***** SUPPLIED RECORDS

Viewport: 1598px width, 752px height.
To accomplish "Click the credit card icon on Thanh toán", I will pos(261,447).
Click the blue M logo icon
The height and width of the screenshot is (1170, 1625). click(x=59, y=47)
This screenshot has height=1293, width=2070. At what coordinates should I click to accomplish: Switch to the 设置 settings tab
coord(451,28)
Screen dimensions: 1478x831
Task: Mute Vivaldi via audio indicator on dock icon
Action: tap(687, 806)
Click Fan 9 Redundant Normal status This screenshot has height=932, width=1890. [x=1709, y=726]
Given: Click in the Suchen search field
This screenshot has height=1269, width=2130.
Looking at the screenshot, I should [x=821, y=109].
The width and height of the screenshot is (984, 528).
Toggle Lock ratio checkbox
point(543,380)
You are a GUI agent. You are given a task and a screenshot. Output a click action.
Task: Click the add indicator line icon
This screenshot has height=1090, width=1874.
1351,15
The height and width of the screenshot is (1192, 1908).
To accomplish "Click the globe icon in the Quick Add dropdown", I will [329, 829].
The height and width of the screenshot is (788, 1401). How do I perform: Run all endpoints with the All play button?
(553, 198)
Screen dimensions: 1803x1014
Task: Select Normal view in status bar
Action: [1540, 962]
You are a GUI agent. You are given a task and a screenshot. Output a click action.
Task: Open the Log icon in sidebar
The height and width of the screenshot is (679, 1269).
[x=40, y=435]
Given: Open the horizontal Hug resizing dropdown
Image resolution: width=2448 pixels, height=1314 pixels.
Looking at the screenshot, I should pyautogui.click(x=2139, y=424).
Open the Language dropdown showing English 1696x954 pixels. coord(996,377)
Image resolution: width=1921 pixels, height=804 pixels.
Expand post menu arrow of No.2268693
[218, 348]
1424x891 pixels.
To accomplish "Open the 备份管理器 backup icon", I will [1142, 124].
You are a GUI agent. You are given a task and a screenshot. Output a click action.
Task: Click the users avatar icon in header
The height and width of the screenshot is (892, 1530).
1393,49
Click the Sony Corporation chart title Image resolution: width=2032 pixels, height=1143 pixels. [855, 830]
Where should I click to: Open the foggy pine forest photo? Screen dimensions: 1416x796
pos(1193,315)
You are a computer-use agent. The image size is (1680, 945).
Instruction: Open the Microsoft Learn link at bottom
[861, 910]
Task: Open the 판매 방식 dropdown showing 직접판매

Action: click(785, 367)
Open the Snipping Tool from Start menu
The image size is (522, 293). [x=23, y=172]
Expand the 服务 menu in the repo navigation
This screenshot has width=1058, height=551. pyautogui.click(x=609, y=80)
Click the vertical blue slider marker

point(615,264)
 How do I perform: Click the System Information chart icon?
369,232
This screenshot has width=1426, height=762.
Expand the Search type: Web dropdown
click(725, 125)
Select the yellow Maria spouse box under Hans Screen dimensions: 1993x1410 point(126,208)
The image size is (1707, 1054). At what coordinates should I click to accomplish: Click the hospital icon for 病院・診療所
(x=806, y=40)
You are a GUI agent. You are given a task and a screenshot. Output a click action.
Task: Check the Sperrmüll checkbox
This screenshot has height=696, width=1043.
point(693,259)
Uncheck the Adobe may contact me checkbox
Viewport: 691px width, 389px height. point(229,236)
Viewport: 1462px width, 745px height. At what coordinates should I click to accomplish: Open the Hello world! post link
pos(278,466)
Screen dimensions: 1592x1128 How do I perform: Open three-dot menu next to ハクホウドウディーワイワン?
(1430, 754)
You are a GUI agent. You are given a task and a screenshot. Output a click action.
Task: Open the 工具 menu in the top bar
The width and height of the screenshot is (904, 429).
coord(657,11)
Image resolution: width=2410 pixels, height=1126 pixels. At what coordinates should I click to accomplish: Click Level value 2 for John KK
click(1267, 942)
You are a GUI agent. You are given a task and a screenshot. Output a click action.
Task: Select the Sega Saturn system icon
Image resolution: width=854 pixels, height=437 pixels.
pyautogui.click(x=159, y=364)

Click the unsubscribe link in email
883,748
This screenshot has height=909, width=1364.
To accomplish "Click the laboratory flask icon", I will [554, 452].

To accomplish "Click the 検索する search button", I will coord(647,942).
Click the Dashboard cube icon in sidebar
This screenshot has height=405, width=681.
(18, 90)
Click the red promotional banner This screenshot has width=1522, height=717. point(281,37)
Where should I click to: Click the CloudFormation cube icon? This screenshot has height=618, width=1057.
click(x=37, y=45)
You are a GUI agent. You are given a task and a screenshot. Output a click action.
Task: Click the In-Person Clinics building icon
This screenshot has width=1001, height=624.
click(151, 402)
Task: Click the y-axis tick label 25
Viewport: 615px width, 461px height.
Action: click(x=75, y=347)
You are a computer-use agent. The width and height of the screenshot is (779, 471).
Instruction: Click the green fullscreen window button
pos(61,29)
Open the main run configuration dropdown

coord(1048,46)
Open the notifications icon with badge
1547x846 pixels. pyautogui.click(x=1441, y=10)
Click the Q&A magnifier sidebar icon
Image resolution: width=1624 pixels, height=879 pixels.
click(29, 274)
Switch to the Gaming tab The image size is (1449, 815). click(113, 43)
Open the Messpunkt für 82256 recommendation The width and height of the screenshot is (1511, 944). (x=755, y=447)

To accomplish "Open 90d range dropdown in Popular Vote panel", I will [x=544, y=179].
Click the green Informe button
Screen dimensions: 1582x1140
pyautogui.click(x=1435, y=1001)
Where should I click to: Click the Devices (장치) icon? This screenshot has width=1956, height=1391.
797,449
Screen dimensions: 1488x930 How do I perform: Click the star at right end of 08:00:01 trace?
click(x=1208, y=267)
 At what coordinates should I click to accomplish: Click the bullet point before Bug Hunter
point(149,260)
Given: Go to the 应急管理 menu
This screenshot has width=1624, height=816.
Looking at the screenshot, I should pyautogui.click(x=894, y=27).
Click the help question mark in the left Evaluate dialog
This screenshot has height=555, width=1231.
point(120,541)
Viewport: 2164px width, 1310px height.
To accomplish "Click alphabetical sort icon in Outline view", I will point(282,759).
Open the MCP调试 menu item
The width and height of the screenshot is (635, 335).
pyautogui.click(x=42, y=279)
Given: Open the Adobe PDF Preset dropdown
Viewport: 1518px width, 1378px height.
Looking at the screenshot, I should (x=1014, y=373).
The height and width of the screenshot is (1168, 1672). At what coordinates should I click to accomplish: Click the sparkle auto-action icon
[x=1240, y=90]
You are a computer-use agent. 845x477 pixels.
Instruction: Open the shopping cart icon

**********

» YOUR OBJECTIVE
All the records above need to be printed exactly.

» WRITTEN REPLY
Viewport: 1598px width, 752px height.
To accomplish "Click the credit card icon on Thanh toán", I will pos(261,447).
Click the blue M logo icon
The height and width of the screenshot is (1170, 1625). click(x=59, y=47)
This screenshot has height=1293, width=2070. At what coordinates should I click to accomplish: Switch to the 设置 settings tab
coord(451,28)
Screen dimensions: 1478x831
Task: Mute Vivaldi via audio indicator on dock icon
Action: tap(687, 806)
Click Fan 9 Redundant Normal status This screenshot has height=932, width=1890. [x=1709, y=726]
Given: Click in the Suchen search field
This screenshot has height=1269, width=2130.
Looking at the screenshot, I should [x=821, y=109].
The width and height of the screenshot is (984, 528).
Toggle Lock ratio checkbox
point(543,380)
You are a GUI agent. You are given a task and a screenshot. Output a click action.
Task: Click the add indicator line icon
This screenshot has height=1090, width=1874.
1351,15
The height and width of the screenshot is (1192, 1908).
To accomplish "Click the globe icon in the Quick Add dropdown", I will [329, 829].
The height and width of the screenshot is (788, 1401). How do I perform: Run all endpoints with the All play button?
(553, 198)
Screen dimensions: 1803x1014
Task: Select Normal view in status bar
Action: [1540, 962]
You are a GUI agent. You are given a task and a screenshot. Output a click action.
Task: Open the Log icon in sidebar
The height and width of the screenshot is (679, 1269).
[x=40, y=435]
Given: Open the horizontal Hug resizing dropdown
Image resolution: width=2448 pixels, height=1314 pixels.
Looking at the screenshot, I should pyautogui.click(x=2139, y=424).
Open the Language dropdown showing English 1696x954 pixels. coord(996,377)
Image resolution: width=1921 pixels, height=804 pixels.
Expand post menu arrow of No.2268693
[218, 348]
1424x891 pixels.
To accomplish "Open the 备份管理器 backup icon", I will [1142, 124].
You are a GUI agent. You are given a task and a screenshot. Output a click action.
Task: Click the users avatar icon in header
The height and width of the screenshot is (892, 1530).
1393,49
Click the Sony Corporation chart title Image resolution: width=2032 pixels, height=1143 pixels. [855, 830]
Where should I click to: Open the foggy pine forest photo? Screen dimensions: 1416x796
pos(1193,315)
You are a computer-use agent. The image size is (1680, 945).
Instruction: Open the Microsoft Learn link at bottom
[861, 910]
Task: Open the 판매 방식 dropdown showing 직접판매

Action: click(785, 367)
Open the Snipping Tool from Start menu
The image size is (522, 293). [x=23, y=172]
Expand the 服务 menu in the repo navigation
This screenshot has width=1058, height=551. pyautogui.click(x=609, y=80)
Click the vertical blue slider marker

point(615,264)
 How do I perform: Click the System Information chart icon?
369,232
This screenshot has width=1426, height=762.
Expand the Search type: Web dropdown
click(725, 125)
Select the yellow Maria spouse box under Hans Screen dimensions: 1993x1410 point(126,208)
The image size is (1707, 1054). At what coordinates should I click to accomplish: Click the hospital icon for 病院・診療所
(x=806, y=40)
You are a GUI agent. You are given a task and a screenshot. Output a click action.
Task: Check the Sperrmüll checkbox
This screenshot has height=696, width=1043.
point(693,259)
Uncheck the Adobe may contact me checkbox
Viewport: 691px width, 389px height. point(229,236)
Viewport: 1462px width, 745px height. At what coordinates should I click to accomplish: Open the Hello world! post link
pos(278,466)
Screen dimensions: 1592x1128 How do I perform: Open three-dot menu next to ハクホウドウディーワイワン?
(1430, 754)
You are a GUI agent. You are given a task and a screenshot. Output a click action.
Task: Open the 工具 menu in the top bar
The width and height of the screenshot is (904, 429).
coord(657,11)
Image resolution: width=2410 pixels, height=1126 pixels. At what coordinates should I click to accomplish: Click Level value 2 for John KK
click(1267, 942)
You are a GUI agent. You are given a task and a screenshot. Output a click action.
Task: Select the Sega Saturn system icon
Image resolution: width=854 pixels, height=437 pixels.
pyautogui.click(x=159, y=364)

Click the unsubscribe link in email
883,748
This screenshot has height=909, width=1364.
To accomplish "Click the laboratory flask icon", I will [554, 452].

To accomplish "Click the 検索する search button", I will coord(647,942).
Click the Dashboard cube icon in sidebar
This screenshot has height=405, width=681.
(18, 90)
Click the red promotional banner This screenshot has width=1522, height=717. point(281,37)
Where should I click to: Click the CloudFormation cube icon? This screenshot has height=618, width=1057.
click(x=37, y=45)
You are a GUI agent. You are given a task and a screenshot. Output a click action.
Task: Click the In-Person Clinics building icon
This screenshot has width=1001, height=624.
click(151, 402)
Task: Click the y-axis tick label 25
Viewport: 615px width, 461px height.
Action: click(x=75, y=347)
You are a computer-use agent. The width and height of the screenshot is (779, 471).
Instruction: Click the green fullscreen window button
pos(61,29)
Open the main run configuration dropdown

coord(1048,46)
Open the notifications icon with badge
1547x846 pixels. pyautogui.click(x=1441, y=10)
Click the Q&A magnifier sidebar icon
Image resolution: width=1624 pixels, height=879 pixels.
click(29, 274)
Switch to the Gaming tab The image size is (1449, 815). click(113, 43)
Open the Messpunkt für 82256 recommendation The width and height of the screenshot is (1511, 944). (x=755, y=447)

To accomplish "Open 90d range dropdown in Popular Vote panel", I will [x=544, y=179].
Click the green Informe button
Screen dimensions: 1582x1140
pyautogui.click(x=1435, y=1001)
Where should I click to: Click the Devices (장치) icon? This screenshot has width=1956, height=1391.
797,449
Screen dimensions: 1488x930 How do I perform: Click the star at right end of 08:00:01 trace?
click(x=1208, y=267)
 At what coordinates should I click to accomplish: Click the bullet point before Bug Hunter
point(149,260)
Given: Go to the 应急管理 menu
This screenshot has width=1624, height=816.
Looking at the screenshot, I should pyautogui.click(x=894, y=27).
Click the help question mark in the left Evaluate dialog
This screenshot has height=555, width=1231.
point(120,541)
Viewport: 2164px width, 1310px height.
To accomplish "Click alphabetical sort icon in Outline view", I will point(282,759).
Open the MCP调试 menu item
The width and height of the screenshot is (635, 335).
pyautogui.click(x=42, y=279)
Given: Open the Adobe PDF Preset dropdown
Viewport: 1518px width, 1378px height.
Looking at the screenshot, I should (x=1014, y=373).
The height and width of the screenshot is (1168, 1672). At what coordinates should I click to accomplish: Click the sparkle auto-action icon
[x=1240, y=90]
You are a computer-use agent. 845x477 pixels.
Instruction: Open the shopping cart icon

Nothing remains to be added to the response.